Por su naturaleza, el Derecho se constituye y funciona como un subsistema que coordina la vida del cuerpo social. Se trata de un aspecto arraigado de la vida humana, que realiza y ordena sus funciones en escala colectiva. Sin embargo, antes de realizarlas y ordenarlas en éste plano, califica los atributos de la personalidad, principal núcleo del ser, además de posibilitar la definición de la persona como primer escalón de la estructura social. Se constituye, por otro lado, como fenómeno que potencia y dirige las principales fuerzas constitutivas y de cohesión interna de la sociedad1. Como instrumento de garantía de convivencia social, y a partir de la esfera individual, identifica y califica las personas singulares que, en múltiplas órbitas de interacciones, constituyen redes de relaciones que se establecen en la vida social, y en cada órbita reciben nuevas identidades y nuevas posibilidades de acción2. En la realidad, se constituye de una estructura con un entramado de acciones y reacciones, es decir, interacciones, reales y potenciales, que cohesiona los eslabones de la cadena de relaciones sociales.
En vista de esto y en la perspectiva de una auténtica ciencia jurídica, para establecer un adecuado discernimiento y aceptable utilización del Derecho como instrumento de ordenación social, se hace necesario e imprescindible penetrar en la propia naturaleza de la persona individual, principal eslabón del sistema social, para rescatar su esencia y reflejarla en la órbita del derecho. Siendo así, es indispensable dirigirse a la personalidad, y más aún, a la estructura de la conciencia, para entender su naturaleza y su modo de funcionar en la persona individual, luego en las relaciones de grupo, para después reconocerlas en la sociedad, y por ende, en el ámbito del Derecho.

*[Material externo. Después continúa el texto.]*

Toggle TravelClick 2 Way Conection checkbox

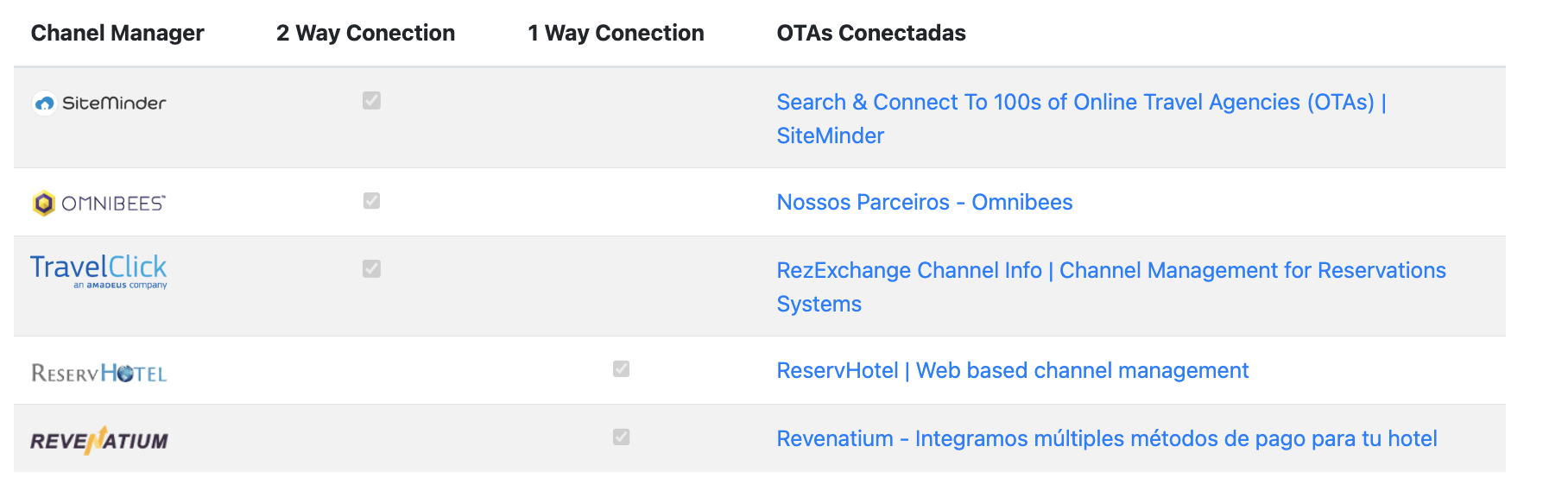(x=371, y=269)
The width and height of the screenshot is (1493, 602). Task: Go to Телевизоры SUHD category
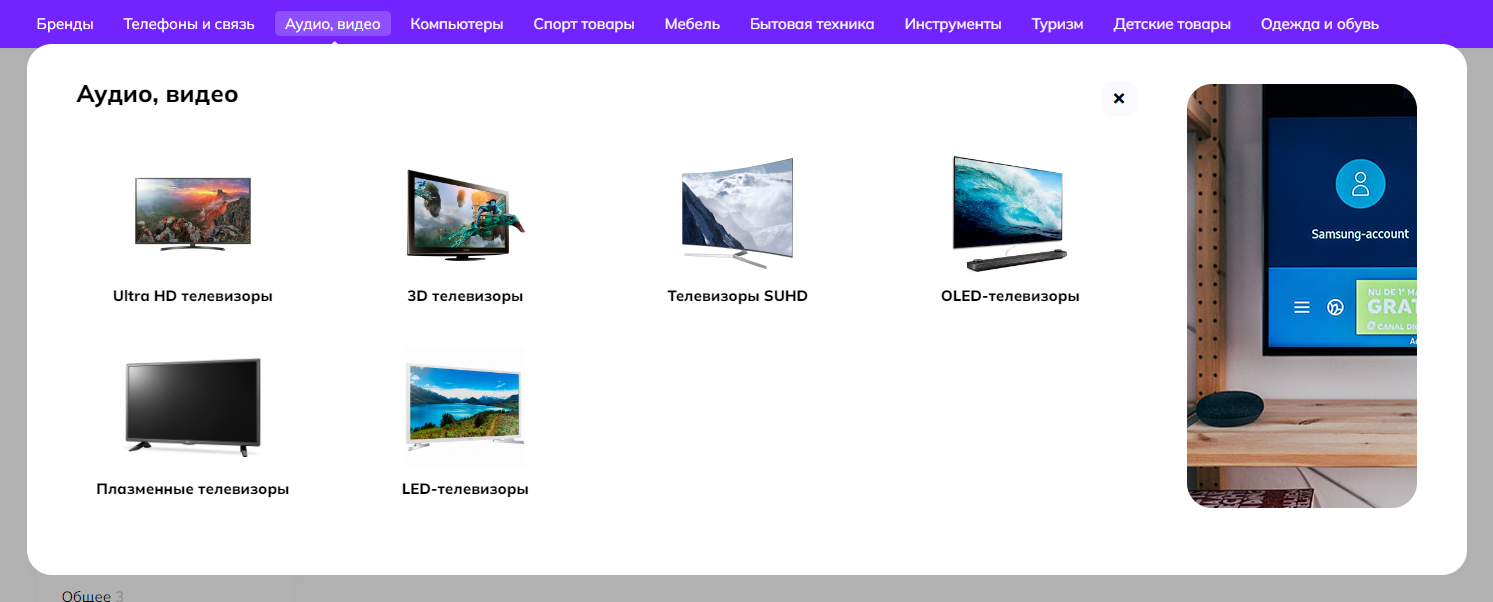[737, 296]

La personalidad es la proyección social y jurídica de la persona. Tratándose de la persona individual, el cerebro en su funcionamiento es lo que le aporta la base material3. Por lo tanto, para encontrar la estructura de la personalidad, se debe buscar en su propio escenario, en su centro de mando y acción. Es decir, su esencia se debe buscar en los procesos mentales, donde se procesan y se realizan desde las más elementales hasta las más complejas manifestaciones del Ser. Según Hessen, las fuerzas fundamentales, que componen la estructura psíquica del hombre, son el pensamiento, el sentimiento y la voluntad. Pero no significan tres facultades independientes, sino tres diversas tendencias o direcciones de la vida psíquica humana4. A su vez, Barker, discurriendo sobre la ciencia política de los griegos, afirma que las ciencias relativas a la operación de la mente funcionan bajo doble aspecto. En primer lugar, la lógica, la ética y la política, en sus respectivos ámbitos, procuran determinar las leyes por medio de las cuales actúa la mente; por otra parte, también tratan de enunciar leyes, en el sentido de ordenaciones, que constituyen las reglas en el ámbito de las ciencias de la acción humana5.